La commune rurale de Kamonia, chef-lieu du territoire de Tshikapa dans la province du Kasaï, vit aujourd’hui sous la menace d’une catastrophe annoncée. Des infrastructures essentielles sont en passe de disparaître, emportées par l’avancée fulgurante de plusieurs têtes de ravins qui déchirent le sol et défigurent la cité jour après jour. La situation est critique, alarmante, et ne tolère plus ni silence ni indifférence.
La route principale, artère vitale reliant Kamonia et la ville de Tshikapa, est presque coupée. À chaque pluie, la peur gagne les habitants, les véhicules hésitent, les échanges commerciaux s’essoufflent et l’isolement guette. Si rien n’est fait, Kamonia risque de devenir une enclave abandonnée, coupée du monde, livrée à elle-même.
Mais au-delà des routes, ce sont des écoles, des habitations, des marchés et des installations publiques qui se retrouvent exposés. Des familles vivent désormais avec la mort au seuil de leurs portes, contraintes d’abandonner leurs maisons, impuissantes face à l’avancée inexorable des ravins. Le sol cède, l’État tarde, et la population paie le prix fort.

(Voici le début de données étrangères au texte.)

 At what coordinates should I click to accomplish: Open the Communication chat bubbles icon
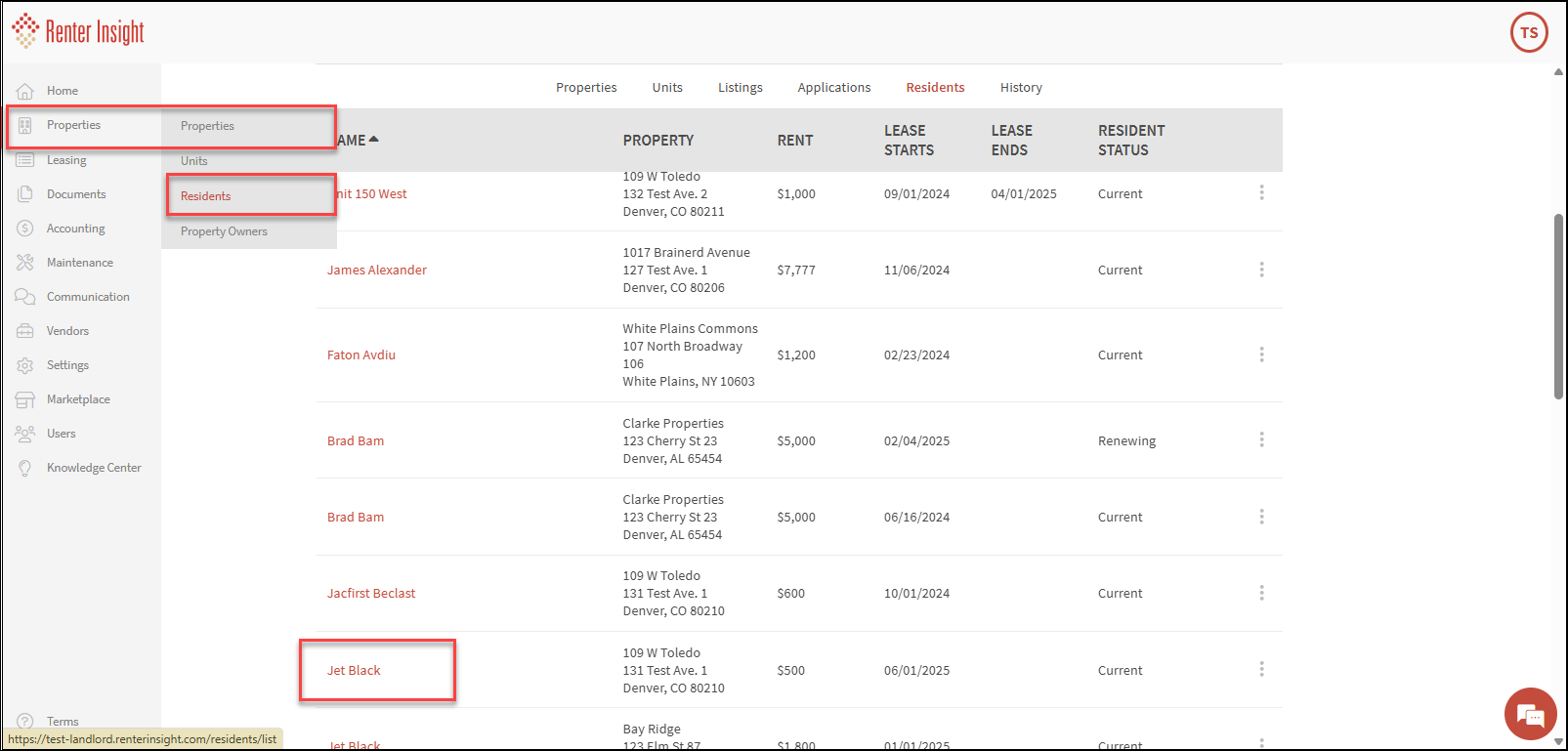(x=25, y=297)
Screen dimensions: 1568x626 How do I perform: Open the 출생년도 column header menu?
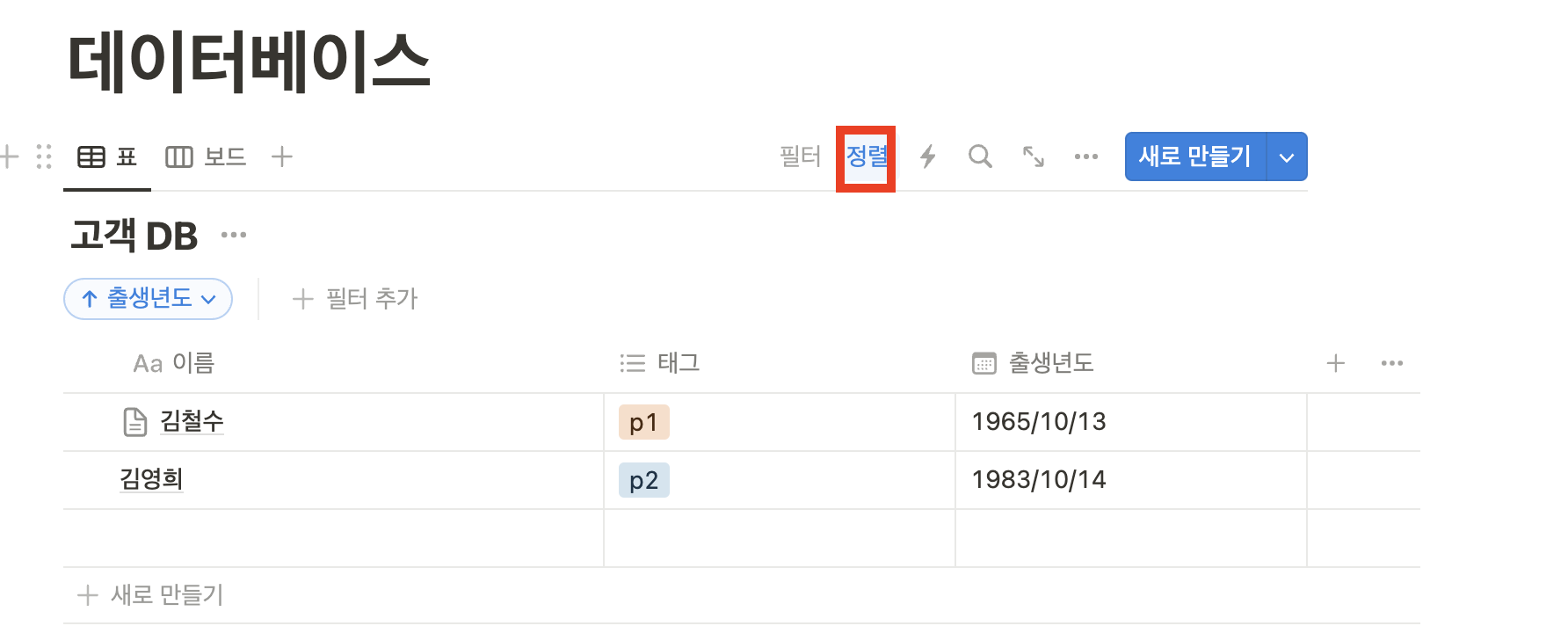[1034, 363]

Face à cette urgence absolue, la population locale et les différentes structures de la société civile tirent la sonnette d’alarme. Elles interpellent avec force les autorités provinciales et nationales pour une intervention immédiate. Il ne s’agit plus de promesses ni de visites protocolaires, mais d’actions concrètes, visibles et durables : lutte anti-érosive, travaux d’urgence, protection des infrastructures et sécurisation de la route principale.